§ **ARTICLE**:

==*==

Once you understand the question – What is a credit limit? – and how to use it, you can see how it works. More importantly, you understand how it is related to your credit rating. A credit limit is the largest amount of money or credit that an institution (i.e. bank or short-term loan lender) would give to you in the form of a line of credit or short term loan.
If you’re like most people, you’ve had a credit card. Perhaps you’ve even used a line of credit from your bank or some other financial institution. So, you know that those groups set a limit of how much they will give you or how much you can spend. This is essentially your credit limit.
Got it? To put it in other terms, it’s the amount of money or the amount of credit you are given. It affects how many charges you can make on that account. Or it’s the total limit amount you’re allowed to put onto your credit card. It’s also the total amount that a lender lets you spend on your line of credit.
Don’t Go for the Maximum
So, knowing what your credit limit is, how high it’s set, and reaching it are two entirely different things. Going all the way up to your credit limit isn’t always such a great idea. So, it’s good to understand how to manage your credit. Handling it properly can help you build the best credit history and credit rating that you can get. This in turn makes lenders and financial institutions more likely to lend to you in the future.
How Can You Find Out Your Credit Limit?
Now that you have the answer to What is a Credit Limit? you’ll better understand banks and their limits. If your bank has given you a credit card, your limit should be printed on every statement. If not, you can usually find it online, through the bank’s mobile app or online banking portal.
Finally, you could call your credit card provider. Their contact details will be on your statement or on your card’s back. One of those sources should reveal your limit.
How Do Banks Decide What They’ll Give You?

==*==

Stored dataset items
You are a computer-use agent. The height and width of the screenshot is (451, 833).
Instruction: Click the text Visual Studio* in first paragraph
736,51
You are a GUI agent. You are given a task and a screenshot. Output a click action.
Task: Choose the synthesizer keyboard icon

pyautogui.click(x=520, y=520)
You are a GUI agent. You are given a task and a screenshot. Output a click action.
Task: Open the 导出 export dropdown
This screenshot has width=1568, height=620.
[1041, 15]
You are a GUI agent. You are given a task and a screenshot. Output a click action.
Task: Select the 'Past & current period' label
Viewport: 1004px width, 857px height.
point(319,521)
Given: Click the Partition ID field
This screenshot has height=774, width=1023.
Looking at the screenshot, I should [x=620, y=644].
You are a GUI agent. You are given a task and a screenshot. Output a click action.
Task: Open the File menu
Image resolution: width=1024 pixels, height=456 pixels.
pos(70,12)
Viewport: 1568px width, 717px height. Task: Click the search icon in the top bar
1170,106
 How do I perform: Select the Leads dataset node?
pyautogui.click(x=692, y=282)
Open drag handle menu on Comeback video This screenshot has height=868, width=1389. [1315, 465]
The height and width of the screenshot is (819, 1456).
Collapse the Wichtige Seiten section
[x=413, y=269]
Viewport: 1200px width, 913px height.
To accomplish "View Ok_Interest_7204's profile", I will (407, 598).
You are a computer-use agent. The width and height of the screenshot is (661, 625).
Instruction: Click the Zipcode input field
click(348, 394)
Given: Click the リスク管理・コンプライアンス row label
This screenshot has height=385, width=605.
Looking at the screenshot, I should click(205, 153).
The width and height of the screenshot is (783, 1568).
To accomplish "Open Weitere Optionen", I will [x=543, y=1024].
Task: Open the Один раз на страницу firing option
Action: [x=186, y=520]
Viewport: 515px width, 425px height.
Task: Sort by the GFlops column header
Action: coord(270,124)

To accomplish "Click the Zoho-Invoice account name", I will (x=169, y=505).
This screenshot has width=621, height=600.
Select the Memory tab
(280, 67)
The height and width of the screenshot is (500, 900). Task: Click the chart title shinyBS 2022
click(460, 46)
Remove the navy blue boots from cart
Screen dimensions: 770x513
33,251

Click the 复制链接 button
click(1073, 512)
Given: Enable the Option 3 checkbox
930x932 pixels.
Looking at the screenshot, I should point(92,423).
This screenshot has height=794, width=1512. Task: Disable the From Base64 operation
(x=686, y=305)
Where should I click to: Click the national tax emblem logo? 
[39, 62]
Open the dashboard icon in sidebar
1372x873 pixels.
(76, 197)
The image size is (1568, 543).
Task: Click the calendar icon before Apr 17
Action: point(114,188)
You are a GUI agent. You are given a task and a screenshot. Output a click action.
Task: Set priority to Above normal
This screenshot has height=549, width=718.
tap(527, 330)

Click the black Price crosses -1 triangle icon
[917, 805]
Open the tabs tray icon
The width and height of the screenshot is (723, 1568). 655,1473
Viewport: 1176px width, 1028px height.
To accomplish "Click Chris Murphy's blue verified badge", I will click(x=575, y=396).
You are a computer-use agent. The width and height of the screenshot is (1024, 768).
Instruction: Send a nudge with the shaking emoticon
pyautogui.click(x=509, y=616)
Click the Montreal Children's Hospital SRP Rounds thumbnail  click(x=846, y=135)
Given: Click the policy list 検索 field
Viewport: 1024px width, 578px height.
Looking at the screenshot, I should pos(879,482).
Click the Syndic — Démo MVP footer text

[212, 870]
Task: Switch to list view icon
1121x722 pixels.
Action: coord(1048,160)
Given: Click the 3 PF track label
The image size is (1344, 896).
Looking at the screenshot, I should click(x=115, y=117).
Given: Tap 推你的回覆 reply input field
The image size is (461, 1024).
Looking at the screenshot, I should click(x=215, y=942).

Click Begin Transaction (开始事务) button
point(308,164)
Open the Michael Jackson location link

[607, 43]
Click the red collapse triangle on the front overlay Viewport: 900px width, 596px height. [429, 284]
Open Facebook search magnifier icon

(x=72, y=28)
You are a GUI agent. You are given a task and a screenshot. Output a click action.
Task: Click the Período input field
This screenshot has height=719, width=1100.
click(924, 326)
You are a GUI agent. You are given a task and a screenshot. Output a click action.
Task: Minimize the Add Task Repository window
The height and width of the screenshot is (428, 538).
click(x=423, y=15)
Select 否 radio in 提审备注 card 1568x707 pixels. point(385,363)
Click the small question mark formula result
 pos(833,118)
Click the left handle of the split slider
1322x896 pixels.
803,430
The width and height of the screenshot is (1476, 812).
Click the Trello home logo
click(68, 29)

==*==

§ **TO BE DONE**:
• A. Reproduce the entries word for word. Begin at the line that contains "Click Begin Transaction (开始事务) button" and stop after the last of the entries.
• B. Write the next part of the article on credit limits, picking up right after its final line.

§ **ANSWERS BELOW**:
• A.
Click Begin Transaction (开始事务) button
point(308,164)
Open the Michael Jackson location link

[607, 43]
Click the red collapse triangle on the front overlay Viewport: 900px width, 596px height. [429, 284]
Open Facebook search magnifier icon

(x=72, y=28)
You are a GUI agent. You are given a task and a screenshot. Output a click action.
Task: Click the Período input field
This screenshot has height=719, width=1100.
click(924, 326)
You are a GUI agent. You are given a task and a screenshot. Output a click action.
Task: Minimize the Add Task Repository window
The height and width of the screenshot is (428, 538).
click(x=423, y=15)
Select 否 radio in 提审备注 card 1568x707 pixels. point(385,363)
Click the small question mark formula result
 pos(833,118)
Click the left handle of the split slider
1322x896 pixels.
803,430
The width and height of the screenshot is (1476, 812).
Click the Trello home logo
click(68, 29)

• B.
Credit card lenders who act responsibly set credit card limits based on the information that they have to hand, i.e. your credit history. They don’t want you to spend more money than you can pay back. But, they do want you to have to enough credit so that you use their card. That’s how they make money. Bottom line, they want the card to be useful to you where you need it and when you need it most.
Factors They Consider When Setting Your Limit
- How much you make each month.
- Your credit score right now
- A history of any debt you’ve had or currently have
- What percentage of debt you’re carrying compared to your current income
- What other credit cards you have and current limits set on those
Those factors listed above determine your credit score. Sometimes you’ll find that the credit limit is exactly the same for everyone. But, usually, consumers with great credit scores and great credit history will get a much larger initial credit limit.
Good Credit Scores Help Other Areas too
There are many good reasons to have a good credit score. Better scores help you get financing on the big on things you want to buy – important things like a new car or even a house. If you’re applying for jobs, sometimes your potential employer will look at your credit score and use that as a factor to determine your eligibility for the job.
Your Percent of Limit Used
When lenders are looking at your credit limit and the amount you use, they prefer that you use less than 30% of the available limit set for you.
If you are carrying a balance on your credit card, try to keep it as low as possible compared to the credit limit that’s been set for you. For best practices, pay your full balance at the end of every month.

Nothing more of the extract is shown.